SUPPLIED PASSAGE start

In general, there are two specific classes of value functions:

1.
A partition value function v is separable [13] if it is the sum of the values of its constituent coalitions. If $v_C$ denotes the value of coalition C, then the overall value of a coalition structure $\pi $ is defined as:
$$\begin{aligned} v(\pi )= & {} \underset{C \in \pi }{\sum } \quad v_C \end{aligned}$$
(1)
where $v_C$ denotes the value of $C \subseteq N$. This is the most commonly used function in the literature. Separable functions may, in turn, be further classified into two types:
1. (a)
  The first possibility is that the value of each coalition depends only on the makeup of that coalition. In this case, and with a slight abuse of notation, we assume that a value function for coalitions simply takes the form
  $$\begin{aligned} v_C : \quad 2^N\rightarrow & {} \mathbb {R}. \end{aligned}$$
  This definition of value function corresponds to coalition games in characteristic function form [7], for which the optimal sequence problem is nothing but the well-known complete set partitioning problem [20].
2. (b)
  A second possibility is that the value of a coalition depends not just on the makeup of that coalition, but also on the other coalitions present in the partition [30]. Here, with another abuse of notation, we can think of the value function for coalitions as taking the following form.
  $$\begin{aligned} v_C: \quad 2^N \times \varPi _N\rightarrow & {} \mathbb {R}\end{aligned}$$
  (2)
  The value of a coalition now depends not just on the make up of the coalition in question, but also on how the external players (i.e., those outside the coalition) are organized. For example, for $N=\{1, 2, 3, 4\}$, the value of the coalition $\{1, 2\}$ will depend on how players 3 and 4 are organized. Thus, the value $v(\{1, 2\}, (\{1, 2\}, \{3, 4\}))$ may not be equal to $v(\{1, 2\}, (\{1, 2\}, \{3\}, \{4\}))$. This definition of value function corresponds to coalition games in partition function form.
2.
A partition value function v is non-separable if it is not separable.

SUPPLIED PASSAGE end
ENTRIES SUPPLIED start

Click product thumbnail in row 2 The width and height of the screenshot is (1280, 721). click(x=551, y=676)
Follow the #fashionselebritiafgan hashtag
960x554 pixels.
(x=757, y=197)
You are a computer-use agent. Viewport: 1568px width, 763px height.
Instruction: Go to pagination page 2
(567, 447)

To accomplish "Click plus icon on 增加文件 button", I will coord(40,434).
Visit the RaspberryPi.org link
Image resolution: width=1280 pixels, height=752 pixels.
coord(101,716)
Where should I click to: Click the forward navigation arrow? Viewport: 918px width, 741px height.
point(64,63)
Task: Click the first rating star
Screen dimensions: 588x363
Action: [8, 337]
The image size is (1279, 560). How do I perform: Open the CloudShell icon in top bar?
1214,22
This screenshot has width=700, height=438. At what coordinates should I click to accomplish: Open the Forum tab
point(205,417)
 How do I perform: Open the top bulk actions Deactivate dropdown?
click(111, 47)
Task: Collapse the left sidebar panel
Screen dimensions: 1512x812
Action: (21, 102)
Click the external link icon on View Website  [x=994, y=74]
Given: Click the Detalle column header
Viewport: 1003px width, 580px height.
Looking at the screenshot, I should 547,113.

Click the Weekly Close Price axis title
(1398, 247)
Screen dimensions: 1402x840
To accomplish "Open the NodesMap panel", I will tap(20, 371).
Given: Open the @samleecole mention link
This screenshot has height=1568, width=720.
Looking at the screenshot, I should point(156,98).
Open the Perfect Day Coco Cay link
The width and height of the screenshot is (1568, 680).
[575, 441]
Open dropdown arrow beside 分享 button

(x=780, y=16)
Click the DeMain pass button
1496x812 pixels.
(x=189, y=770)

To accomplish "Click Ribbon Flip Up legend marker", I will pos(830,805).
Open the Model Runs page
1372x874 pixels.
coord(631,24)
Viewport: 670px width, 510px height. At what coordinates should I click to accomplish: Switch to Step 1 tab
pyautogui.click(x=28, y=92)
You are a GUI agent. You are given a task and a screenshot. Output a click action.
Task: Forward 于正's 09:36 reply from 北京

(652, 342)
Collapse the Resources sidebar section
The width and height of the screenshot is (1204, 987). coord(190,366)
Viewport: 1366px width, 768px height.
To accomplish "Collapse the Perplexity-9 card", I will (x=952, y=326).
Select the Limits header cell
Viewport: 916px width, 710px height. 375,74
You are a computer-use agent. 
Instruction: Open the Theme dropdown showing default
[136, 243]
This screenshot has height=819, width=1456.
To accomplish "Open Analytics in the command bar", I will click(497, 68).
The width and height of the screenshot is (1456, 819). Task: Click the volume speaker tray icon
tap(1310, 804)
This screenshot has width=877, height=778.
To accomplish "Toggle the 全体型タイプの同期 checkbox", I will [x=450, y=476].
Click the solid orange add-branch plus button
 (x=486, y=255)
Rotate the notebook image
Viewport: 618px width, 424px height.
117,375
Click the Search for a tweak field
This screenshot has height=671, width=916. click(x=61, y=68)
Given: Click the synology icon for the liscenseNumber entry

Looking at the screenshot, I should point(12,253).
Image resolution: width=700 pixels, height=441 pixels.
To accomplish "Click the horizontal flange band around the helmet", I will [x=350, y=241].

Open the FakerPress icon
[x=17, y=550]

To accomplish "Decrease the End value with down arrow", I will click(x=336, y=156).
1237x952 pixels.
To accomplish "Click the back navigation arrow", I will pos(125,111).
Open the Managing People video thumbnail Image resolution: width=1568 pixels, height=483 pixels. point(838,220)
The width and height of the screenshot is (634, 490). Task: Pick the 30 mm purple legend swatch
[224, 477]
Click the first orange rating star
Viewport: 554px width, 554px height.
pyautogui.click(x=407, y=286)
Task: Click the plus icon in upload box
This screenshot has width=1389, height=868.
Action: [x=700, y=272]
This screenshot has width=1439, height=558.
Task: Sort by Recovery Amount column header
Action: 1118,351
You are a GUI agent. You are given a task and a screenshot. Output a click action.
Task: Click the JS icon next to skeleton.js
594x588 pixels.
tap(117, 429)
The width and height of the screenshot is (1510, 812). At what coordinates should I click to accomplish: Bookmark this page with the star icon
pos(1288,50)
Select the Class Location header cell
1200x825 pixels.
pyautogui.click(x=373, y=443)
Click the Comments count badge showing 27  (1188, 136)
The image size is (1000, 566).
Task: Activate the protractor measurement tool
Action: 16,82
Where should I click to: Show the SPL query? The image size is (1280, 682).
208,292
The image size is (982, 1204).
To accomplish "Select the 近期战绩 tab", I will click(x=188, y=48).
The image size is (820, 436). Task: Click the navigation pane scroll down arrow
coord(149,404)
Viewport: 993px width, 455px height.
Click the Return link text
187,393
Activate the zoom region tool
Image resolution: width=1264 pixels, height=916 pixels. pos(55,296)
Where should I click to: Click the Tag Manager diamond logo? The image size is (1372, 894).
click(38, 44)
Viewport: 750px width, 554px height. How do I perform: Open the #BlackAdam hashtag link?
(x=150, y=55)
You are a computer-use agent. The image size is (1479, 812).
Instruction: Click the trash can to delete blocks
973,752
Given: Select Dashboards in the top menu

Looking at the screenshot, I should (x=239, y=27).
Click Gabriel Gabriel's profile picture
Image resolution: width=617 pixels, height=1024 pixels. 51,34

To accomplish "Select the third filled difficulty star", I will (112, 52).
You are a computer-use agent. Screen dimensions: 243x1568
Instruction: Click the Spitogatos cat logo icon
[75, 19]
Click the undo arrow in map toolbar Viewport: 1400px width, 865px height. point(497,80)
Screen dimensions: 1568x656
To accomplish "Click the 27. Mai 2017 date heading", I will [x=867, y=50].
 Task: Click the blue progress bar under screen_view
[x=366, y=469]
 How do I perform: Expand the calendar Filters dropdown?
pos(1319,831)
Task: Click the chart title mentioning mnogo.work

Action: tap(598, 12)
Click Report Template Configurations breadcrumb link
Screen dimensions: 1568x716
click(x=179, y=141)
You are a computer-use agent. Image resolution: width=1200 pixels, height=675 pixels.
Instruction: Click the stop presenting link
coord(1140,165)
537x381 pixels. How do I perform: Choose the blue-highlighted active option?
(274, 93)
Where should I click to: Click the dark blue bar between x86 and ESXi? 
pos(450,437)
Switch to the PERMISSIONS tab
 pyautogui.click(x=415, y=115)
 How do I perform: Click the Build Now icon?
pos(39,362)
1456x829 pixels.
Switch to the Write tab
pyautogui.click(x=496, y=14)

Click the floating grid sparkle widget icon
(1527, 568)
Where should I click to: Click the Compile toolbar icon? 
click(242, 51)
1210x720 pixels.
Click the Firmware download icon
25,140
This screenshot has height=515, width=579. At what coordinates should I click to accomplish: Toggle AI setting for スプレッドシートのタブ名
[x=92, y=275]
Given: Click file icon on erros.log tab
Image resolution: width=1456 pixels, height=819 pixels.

ENTRIES SUPPLIED end

■ DIRECTIONS ■
1) Translate this sentence from the passage on value functions into Spanish: "A partition value function v is non-separable if it is not separable."
2) According to the passage on value functions, what is the optimal sequence problem for coalition games in characteristic function form?

■ ANSWERS TO THE EXERCISES ■
1) Una función de valor de partición v es no separable si no es separable.

2) The well-known complete set partitioning problem.